On Sat, Jul 8, 2023 at 12:12 PM Suren Baghdasaryan surenb@google.com wrote:
When forking a child process, parent write-protects an anonymous page and COW-shares it with the child being forked using copy_present_pte(). Parent's TLB is flushed right before we drop the parent's mmap_lock in dup_mmap(). If we get a write-fault before that TLB flush in the parent, and we end up replacing that anonymous page in the parent process in do_wp_page() (because, COW-shared with the child), this might lead to some stale writable TLB entries targeting the wrong (old) page. Similar issue happened in the past with userfaultfd (see flush_tlb_page() call inside do_wp_page()). Lock VMAs of the parent process when forking a child, which prevents concurrent page faults during fork operation and avoids this issue. This fix can potentially regress some fork-heavy workloads. Kernel build time did not show noticeable regression on a 56-core machine while a stress test mapping 10000 VMAs and forking 5000 times in a tight loop shows ~5% regression. If such fork time regression is unacceptable, disabling CONFIG_PER_VMA_LOCK should restore its performance. Further optimizations are possible if this regression proves to be problematic.

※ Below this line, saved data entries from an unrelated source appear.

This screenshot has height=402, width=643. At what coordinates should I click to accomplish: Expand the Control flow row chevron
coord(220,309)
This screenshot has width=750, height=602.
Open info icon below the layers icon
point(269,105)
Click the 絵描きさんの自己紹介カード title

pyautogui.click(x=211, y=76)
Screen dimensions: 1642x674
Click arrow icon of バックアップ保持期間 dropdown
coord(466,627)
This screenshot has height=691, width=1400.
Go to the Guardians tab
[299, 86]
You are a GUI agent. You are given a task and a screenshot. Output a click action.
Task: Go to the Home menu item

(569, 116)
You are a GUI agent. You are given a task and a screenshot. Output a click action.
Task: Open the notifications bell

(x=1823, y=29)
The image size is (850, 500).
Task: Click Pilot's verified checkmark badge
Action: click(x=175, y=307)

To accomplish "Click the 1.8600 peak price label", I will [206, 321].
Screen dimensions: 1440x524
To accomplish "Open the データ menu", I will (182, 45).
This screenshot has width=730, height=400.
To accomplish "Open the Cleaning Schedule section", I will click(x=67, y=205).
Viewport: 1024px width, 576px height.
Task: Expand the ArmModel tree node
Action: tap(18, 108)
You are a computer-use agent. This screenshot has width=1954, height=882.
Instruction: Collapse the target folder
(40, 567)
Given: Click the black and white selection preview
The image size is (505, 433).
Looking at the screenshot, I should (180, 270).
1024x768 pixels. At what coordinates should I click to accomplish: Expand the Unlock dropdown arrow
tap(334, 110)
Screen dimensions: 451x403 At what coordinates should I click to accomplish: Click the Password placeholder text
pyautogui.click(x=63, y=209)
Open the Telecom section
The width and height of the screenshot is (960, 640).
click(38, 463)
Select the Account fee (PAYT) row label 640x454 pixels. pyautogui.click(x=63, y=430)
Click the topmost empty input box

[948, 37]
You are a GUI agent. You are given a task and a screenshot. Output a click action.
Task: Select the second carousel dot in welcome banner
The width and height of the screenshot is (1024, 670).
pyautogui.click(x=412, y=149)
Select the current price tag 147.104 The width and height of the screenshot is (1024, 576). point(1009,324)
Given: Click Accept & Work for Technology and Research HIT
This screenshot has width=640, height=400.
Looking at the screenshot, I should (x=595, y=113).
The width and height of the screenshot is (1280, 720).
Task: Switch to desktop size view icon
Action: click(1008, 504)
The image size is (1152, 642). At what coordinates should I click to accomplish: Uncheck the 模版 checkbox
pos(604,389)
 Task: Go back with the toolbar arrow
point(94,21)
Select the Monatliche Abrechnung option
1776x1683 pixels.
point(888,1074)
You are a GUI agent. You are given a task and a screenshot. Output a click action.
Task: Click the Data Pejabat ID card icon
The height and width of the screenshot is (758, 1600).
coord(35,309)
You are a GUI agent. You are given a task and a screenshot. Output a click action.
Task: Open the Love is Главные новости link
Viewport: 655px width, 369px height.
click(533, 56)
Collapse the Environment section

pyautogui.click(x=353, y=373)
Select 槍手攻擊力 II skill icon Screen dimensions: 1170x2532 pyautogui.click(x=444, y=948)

Sending this earlier version of the patch per request from Linus and with his explanation here: https://lore.kernel.org/all/CAHk-=wi-99-DyMOGywTbjRnRRC+XfpPm=r=pei4A=MEL0QD...
Suggested-by: David Hildenbrand david@redhat.com Reported-by: Jiri Slaby jirislaby@kernel.org Closes: https://lore.kernel.org/all/dbdef34c-3a07-5951-e1ae-e9c6e3cdf51b@kernel.org/ Reported-by: Holger Hoffstätte holger@applied-asynchrony.com Closes: https://lore.kernel.org/all/b198d649-f4bf-b971-31d0-e8433ec2a34c@applied-asy... Reported-by: Jacob Young jacobly.alt@gmail.com Closes: https://bugzilla.kernel.org/show_bug.cgi?id=217624 Fixes: 0bff0aaea03e ("x86/mm: try VMA lock-based page fault handling first") Cc: stable@vger.kernel.org Signed-off-by: Suren Baghdasaryan surenb@google.com
kernel/fork.c | 1 + 1 file changed, 1 insertion(+)
diff --git a/kernel/fork.c b/kernel/fork.c index b85814e614a5..d2e12b6d2b18 100644 --- a/kernel/fork.c +++ b/kernel/fork.c @@ -686,6 +686,7 @@ static __latent_entropy int dup_mmap(struct mm_struct *mm, for_each_vma(old_vmi, mpnt) { struct file *file;
vma_start_write(mpnt); if (mpnt->vm_flags & VM_DONTCOPY) { vm_stat_account(mm, mpnt->vm_flags, -vma_pages(mpnt)); continue;
-- 2.41.0.390.g38632f3daf-goog